Patients with diabetes -- whether type 1, type 2, or prediabetes -- have an increased risk of complications if the disease goes undiagnosed and untreated, or if it is poorly managed. The high blood glucose levels that occur in diabetes and prediabetes make it easier for blockages to form in the blood vessels that supply the heart, brain, and legs as well as the rest of the body. High blood glucose can also damage nerves in the body, causing numbness and tingling, especially in the legs and feet.
Diabetes-related damage to a person's circulation and nervous system increases the risk of heart attacks, strokes, blindness, kidney failure, and foot and leg amputations. These complications usually begin to occur approximately 10 years after the diagnosis of type 1 diabetes -- unless the person's blood glucose has been controlled. The good news is that aggressive treatment of type 1 diabetes can reduce the risk of developing these complications.
Type 1 diabetes requires multiple daily insulin injections to replace the inability of the pancreas to produce its own insulin. Insulin can not be given by mouth because stomach juices would make it inactive. Insulin can also be given by an insulin pump, which is worn on the body. A catheter placed under the skin allows insulin to be given continuously and in bursts before meals.
Structuring a proper diet is also very important for effective diabetes treatment. This requires close attention from a doctor and possibly a nutritionist to educate the patient regarding proper amounts of carbohydrates, protein, fats, and cholesterol. Besides eating the right foods, people with type 1 diabetes must time their meals to coincide with their insulin injections.
Regular exercise -- especially aerobic exercise -- can decrease the amount of insulin a person with type 1 diabetes needs and reduce the risk of diabetic complications. However, any change in activity must be discussed with the doctor to ensure that the person adjusts the dose of insulin appropriately.
Checking Glucose Levels
Effective diabetes control and determination of the proper insulin dose depend on patients regularly checking (monitoring) their blood glucose levels.
Often done before meals and at bedtime, the test usually involves pricking a finger with a small needle, putting a drop of blood on a test strip, and inserting the strip into a machine (blood glucose monitor) that gives the glucose level within a few minutes.
Checking blood glucose levels also helps to ensure that the patient's level does not go too low -- which, if prolonged, can lead to mental confusion and coma. Checking before driving a car and when sick or not eating is very important.
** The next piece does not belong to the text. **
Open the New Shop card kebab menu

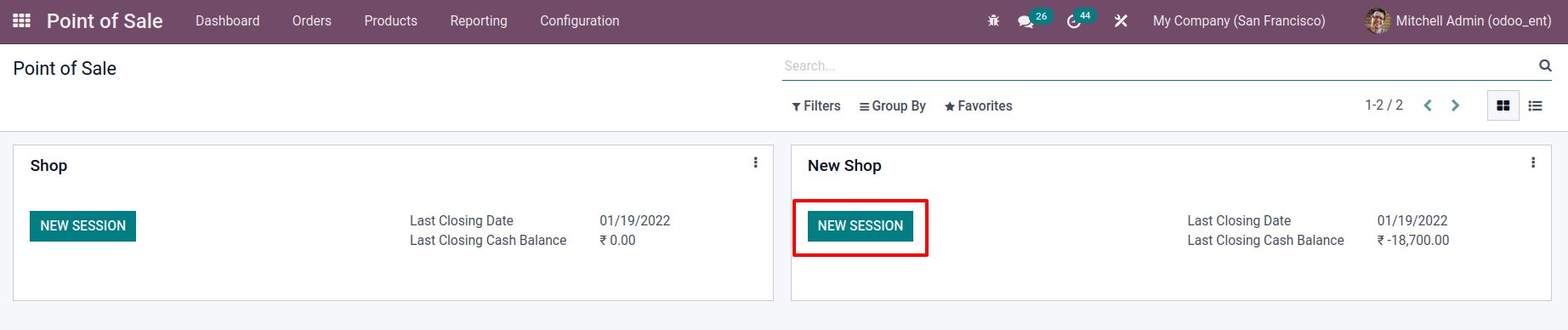click(x=1533, y=162)
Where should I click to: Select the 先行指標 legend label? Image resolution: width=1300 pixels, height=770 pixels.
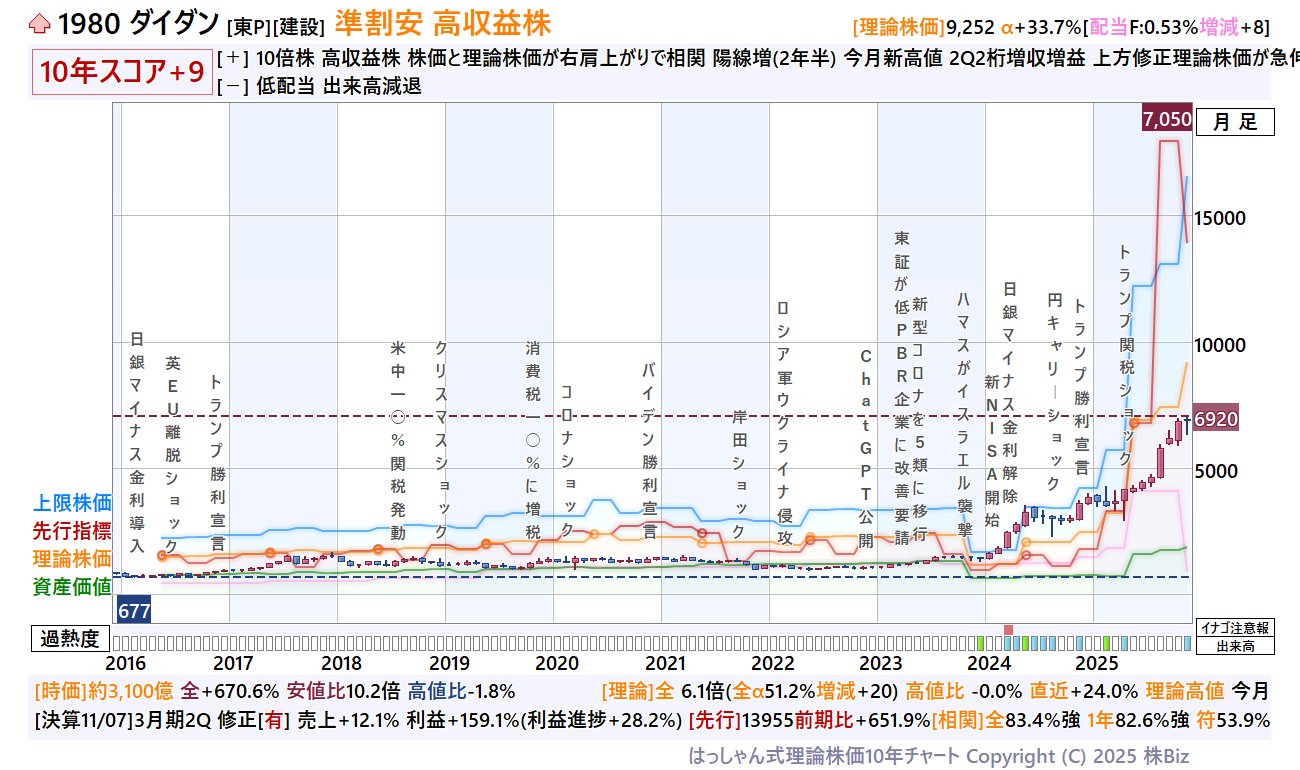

Another technology, continuous glucose monitoring, can be used to discover trends in glucose levels. It does not provide readings for individual tests and the device is not intended for long-term self-care.
People with diabetes also have blood drawn regularly in the doctor's office for various tests including one that is known as a HgA1C. This test gives the doctor an idea of how well the blood glucose has been controlled over the last several months.
Symlin is a synthetic version of a natural hormone that can regulate food intake amongst other actions. Patients taking Symlin often need reduced doses of insulin.
Prevention and effective treatment of diabetes are the subjects of ongoing and intensive medical research. As new discoveries are translated into useful therapies, products, and services, WebMD will incorporate these advances into its related programs.